October 23, 2021

Renovations to pool house could begin in September

Get ready for change

Jacob DeRochie/contributing photographer

A city of Cortland project could see the renovation of Wickwire pool house begin as early as September leaving the pool open for the upcoming swim season. The project, funded by around $600,000 from grants, will bring the pool house up to code standards and make it comply with the Americans With Disability Act.

By June of 2020 Cortland residents could find themselves preparing for a swim in a new pool house at Wickwire Pool.

“We’re just getting the ball rolling with that,” said John McNerney, director of the Cortland Youth Bureau.

McNerney said Thursday marked the beginning of the interview process with architect and engineering firms for the design and planning phase of the project to remodel the pool house at Wickwire Pool.

From there construction could begin in the fall, following the summer swimming season. “We hope to start construction in September 2019,” McNerney said.

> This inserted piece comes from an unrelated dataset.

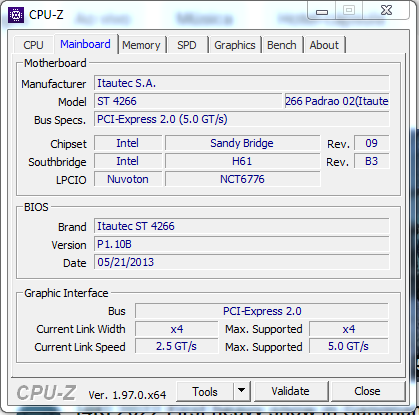Image resolution: width=419 pixels, height=415 pixels.
Task: Minimize the CPU-Z window
Action: (322, 12)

The city is working with a budget of around $600,000 to renovate the building. Last year more than $500,000 was granted to the project through different grants — including $407,586 funded by the state Department of Parks, Recreation and Historic Preservation.

Last month the Cortland Common council voted and approved the use of another additional $123,600 from Community Development Block Grant program income to help rehab the building.

Most of the work will be to update the existing building and bring it up to codes, McNerney said. “It’s a very old building,” he said.

The pool house was first built in the 1940s.

Renovations the city Youth Bureau plans to address, include:
• Electrical equipment.
• Plumbing.
• Making the building look more appealing.

The work would also bring the building up to compliance with Americans with Disabilities Act standards.

Along with those items, McNerney said the Youth Bureau also hopes to connect the pool house with the new splash pad installed at Suggett Park last year.

“The project is progressing on time,” said Mayor Brian Tobin. “We don’t want to take things apart before the swim season.”

The pool house improvements will follow a $989,000 project in 2015 and 2016 to rebuild the seven-decade-old pool. The new pool has an L-shaped design and includes a ramp and stair access into a new shallow area for easier accessibility for children and people with wheelchairs. It includes a walled-off play area and eight 25-yard lanes at the deeper end for swimming laps.